[Saved data entries]
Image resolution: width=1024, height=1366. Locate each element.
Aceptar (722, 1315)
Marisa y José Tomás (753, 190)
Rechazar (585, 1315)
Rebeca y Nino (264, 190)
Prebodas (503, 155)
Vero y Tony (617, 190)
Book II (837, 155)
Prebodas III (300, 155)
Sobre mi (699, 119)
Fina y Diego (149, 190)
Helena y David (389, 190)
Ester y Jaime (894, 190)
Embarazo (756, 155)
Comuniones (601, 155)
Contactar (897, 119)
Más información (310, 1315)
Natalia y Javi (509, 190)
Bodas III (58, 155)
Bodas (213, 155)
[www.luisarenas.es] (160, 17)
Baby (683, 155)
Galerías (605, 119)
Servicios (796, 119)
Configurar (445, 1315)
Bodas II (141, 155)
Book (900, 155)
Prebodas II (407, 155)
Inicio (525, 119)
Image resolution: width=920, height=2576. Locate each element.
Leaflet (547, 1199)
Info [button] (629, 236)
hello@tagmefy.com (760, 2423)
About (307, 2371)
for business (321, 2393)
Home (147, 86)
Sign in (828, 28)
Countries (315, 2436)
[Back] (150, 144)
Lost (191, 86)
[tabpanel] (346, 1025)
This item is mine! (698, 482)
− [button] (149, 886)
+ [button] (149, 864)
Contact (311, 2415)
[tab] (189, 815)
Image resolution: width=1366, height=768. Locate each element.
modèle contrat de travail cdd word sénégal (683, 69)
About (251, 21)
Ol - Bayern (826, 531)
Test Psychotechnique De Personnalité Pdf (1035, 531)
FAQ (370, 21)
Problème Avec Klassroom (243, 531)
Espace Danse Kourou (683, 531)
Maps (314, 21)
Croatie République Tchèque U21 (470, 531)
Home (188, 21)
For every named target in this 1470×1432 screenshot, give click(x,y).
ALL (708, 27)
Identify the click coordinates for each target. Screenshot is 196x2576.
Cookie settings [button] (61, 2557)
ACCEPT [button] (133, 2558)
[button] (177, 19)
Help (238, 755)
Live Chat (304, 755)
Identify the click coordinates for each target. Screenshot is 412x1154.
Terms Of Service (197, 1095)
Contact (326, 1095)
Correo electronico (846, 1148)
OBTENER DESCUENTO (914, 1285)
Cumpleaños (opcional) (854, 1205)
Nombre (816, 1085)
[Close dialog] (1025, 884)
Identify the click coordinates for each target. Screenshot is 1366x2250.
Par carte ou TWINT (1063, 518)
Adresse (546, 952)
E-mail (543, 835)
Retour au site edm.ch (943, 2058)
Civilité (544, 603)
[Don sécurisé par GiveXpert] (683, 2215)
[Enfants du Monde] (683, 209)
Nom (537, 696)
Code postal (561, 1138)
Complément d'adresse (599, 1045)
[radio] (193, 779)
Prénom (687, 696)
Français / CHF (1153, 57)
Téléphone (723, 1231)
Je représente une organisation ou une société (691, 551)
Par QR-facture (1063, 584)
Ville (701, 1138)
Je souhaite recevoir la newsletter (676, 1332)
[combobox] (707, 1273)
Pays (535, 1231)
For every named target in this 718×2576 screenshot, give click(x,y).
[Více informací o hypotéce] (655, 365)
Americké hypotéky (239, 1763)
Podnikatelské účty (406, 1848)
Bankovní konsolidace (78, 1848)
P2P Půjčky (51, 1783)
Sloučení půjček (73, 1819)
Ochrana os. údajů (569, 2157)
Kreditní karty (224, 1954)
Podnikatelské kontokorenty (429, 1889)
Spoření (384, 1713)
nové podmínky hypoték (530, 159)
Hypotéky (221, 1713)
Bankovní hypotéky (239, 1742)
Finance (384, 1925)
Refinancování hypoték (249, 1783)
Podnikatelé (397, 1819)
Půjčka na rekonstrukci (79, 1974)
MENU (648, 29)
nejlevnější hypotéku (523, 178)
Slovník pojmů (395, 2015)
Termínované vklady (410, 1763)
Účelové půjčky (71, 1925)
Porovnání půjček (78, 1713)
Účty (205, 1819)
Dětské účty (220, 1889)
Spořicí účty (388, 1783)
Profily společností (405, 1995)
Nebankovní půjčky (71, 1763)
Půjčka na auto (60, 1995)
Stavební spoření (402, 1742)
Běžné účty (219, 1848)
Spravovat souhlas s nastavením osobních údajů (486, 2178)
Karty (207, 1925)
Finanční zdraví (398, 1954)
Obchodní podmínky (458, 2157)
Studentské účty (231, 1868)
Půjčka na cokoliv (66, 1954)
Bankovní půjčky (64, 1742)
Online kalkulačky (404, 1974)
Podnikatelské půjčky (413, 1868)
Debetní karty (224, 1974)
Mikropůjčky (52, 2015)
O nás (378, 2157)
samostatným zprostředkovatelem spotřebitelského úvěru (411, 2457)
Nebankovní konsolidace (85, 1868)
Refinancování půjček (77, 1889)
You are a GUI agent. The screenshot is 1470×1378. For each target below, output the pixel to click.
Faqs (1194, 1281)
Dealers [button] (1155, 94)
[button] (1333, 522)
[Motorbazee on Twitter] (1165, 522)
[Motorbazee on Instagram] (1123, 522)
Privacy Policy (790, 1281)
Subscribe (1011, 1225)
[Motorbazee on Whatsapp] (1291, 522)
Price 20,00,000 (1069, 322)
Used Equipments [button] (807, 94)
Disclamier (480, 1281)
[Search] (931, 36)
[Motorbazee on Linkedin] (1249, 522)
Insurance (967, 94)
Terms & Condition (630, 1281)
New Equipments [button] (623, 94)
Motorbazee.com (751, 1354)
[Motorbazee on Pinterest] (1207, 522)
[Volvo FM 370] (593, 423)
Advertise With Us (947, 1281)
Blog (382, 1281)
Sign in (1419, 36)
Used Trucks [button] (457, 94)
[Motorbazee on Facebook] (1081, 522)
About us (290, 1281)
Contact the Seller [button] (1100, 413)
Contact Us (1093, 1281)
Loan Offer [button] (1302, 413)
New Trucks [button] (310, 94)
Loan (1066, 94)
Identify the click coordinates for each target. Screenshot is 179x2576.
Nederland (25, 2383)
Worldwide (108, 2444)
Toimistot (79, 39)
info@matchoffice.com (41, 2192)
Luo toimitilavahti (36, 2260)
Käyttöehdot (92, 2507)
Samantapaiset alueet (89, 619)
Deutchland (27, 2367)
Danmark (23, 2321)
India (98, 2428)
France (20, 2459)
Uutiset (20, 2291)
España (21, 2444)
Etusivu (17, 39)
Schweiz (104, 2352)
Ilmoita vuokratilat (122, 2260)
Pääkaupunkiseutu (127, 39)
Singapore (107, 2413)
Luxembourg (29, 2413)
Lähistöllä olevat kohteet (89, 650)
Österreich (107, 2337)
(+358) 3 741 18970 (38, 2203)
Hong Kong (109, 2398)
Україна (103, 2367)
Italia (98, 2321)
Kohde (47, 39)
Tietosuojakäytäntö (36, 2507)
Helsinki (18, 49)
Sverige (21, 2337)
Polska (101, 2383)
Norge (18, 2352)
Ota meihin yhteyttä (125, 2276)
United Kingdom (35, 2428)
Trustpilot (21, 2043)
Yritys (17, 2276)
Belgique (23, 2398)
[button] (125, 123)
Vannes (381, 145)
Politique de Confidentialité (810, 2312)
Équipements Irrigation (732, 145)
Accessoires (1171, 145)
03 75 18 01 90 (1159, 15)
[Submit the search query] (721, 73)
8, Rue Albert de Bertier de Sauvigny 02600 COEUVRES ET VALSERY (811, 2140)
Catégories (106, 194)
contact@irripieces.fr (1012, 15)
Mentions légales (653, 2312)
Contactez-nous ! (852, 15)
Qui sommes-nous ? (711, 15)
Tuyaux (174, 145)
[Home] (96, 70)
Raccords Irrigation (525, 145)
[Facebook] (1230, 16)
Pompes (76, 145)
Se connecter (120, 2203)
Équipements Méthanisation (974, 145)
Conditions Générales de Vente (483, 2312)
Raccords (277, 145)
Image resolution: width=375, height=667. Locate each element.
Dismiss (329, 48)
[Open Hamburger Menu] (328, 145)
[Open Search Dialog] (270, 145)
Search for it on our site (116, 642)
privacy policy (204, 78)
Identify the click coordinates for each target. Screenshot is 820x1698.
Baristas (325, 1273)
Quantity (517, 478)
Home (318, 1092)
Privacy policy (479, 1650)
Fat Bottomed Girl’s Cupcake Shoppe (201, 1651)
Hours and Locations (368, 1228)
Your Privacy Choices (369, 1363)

**Exercise directions**
Every line of the records containing the word "konsolidace" must appear in the answer.

**Reply**
Bankovní konsolidace (78, 1848)
Nebankovní konsolidace (85, 1868)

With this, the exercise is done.